> **TASK STATEMENT**
Copy every line of the material below word for word, changing nothing.

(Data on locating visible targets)
** start **

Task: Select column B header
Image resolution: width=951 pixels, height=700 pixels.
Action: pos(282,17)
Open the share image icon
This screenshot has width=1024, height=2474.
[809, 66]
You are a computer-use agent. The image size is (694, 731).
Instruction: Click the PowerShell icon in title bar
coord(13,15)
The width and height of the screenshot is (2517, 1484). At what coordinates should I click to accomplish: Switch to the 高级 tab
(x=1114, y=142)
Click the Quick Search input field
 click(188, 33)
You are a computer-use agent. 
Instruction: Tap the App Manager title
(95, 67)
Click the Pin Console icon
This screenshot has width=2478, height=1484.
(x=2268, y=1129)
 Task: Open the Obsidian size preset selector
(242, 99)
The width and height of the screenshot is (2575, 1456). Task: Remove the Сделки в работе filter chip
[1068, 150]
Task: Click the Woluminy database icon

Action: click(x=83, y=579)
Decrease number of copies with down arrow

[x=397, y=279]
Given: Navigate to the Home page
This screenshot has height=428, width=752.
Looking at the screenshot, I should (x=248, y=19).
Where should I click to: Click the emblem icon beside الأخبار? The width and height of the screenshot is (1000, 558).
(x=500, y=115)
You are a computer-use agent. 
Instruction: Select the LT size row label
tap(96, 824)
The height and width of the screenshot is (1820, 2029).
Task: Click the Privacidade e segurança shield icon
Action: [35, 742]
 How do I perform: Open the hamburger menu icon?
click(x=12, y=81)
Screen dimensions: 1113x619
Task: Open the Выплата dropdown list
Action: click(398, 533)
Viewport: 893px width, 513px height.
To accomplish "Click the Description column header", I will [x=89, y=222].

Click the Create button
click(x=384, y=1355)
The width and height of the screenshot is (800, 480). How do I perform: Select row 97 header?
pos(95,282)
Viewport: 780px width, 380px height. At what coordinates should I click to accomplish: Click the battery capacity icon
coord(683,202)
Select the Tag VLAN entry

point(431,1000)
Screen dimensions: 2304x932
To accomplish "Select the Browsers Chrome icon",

** end **

> **TASK OUTPUT**
Task: Select column B header
Image resolution: width=951 pixels, height=700 pixels.
Action: pos(282,17)
Open the share image icon
This screenshot has width=1024, height=2474.
[809, 66]
You are a computer-use agent. The image size is (694, 731).
Instruction: Click the PowerShell icon in title bar
coord(13,15)
The width and height of the screenshot is (2517, 1484). At what coordinates should I click to accomplish: Switch to the 高级 tab
(x=1114, y=142)
Click the Quick Search input field
 click(188, 33)
You are a computer-use agent. 
Instruction: Tap the App Manager title
(95, 67)
Click the Pin Console icon
This screenshot has width=2478, height=1484.
(x=2268, y=1129)
 Task: Open the Obsidian size preset selector
(242, 99)
The width and height of the screenshot is (2575, 1456). Task: Remove the Сделки в работе filter chip
[1068, 150]
Task: Click the Woluminy database icon

Action: click(x=83, y=579)
Decrease number of copies with down arrow

[x=397, y=279]
Given: Navigate to the Home page
This screenshot has height=428, width=752.
Looking at the screenshot, I should (x=248, y=19).
Where should I click to: Click the emblem icon beside الأخبار? The width and height of the screenshot is (1000, 558).
(x=500, y=115)
You are a computer-use agent. 
Instruction: Select the LT size row label
tap(96, 824)
The height and width of the screenshot is (1820, 2029).
Task: Click the Privacidade e segurança shield icon
Action: [35, 742]
 How do I perform: Open the hamburger menu icon?
click(x=12, y=81)
Screen dimensions: 1113x619
Task: Open the Выплата dropdown list
Action: click(398, 533)
Viewport: 893px width, 513px height.
To accomplish "Click the Description column header", I will [x=89, y=222].

Click the Create button
click(x=384, y=1355)
The width and height of the screenshot is (800, 480). How do I perform: Select row 97 header?
pos(95,282)
Viewport: 780px width, 380px height. At what coordinates should I click to accomplish: Click the battery capacity icon
coord(683,202)
Select the Tag VLAN entry

point(431,1000)
Screen dimensions: 2304x932
To accomplish "Select the Browsers Chrome icon",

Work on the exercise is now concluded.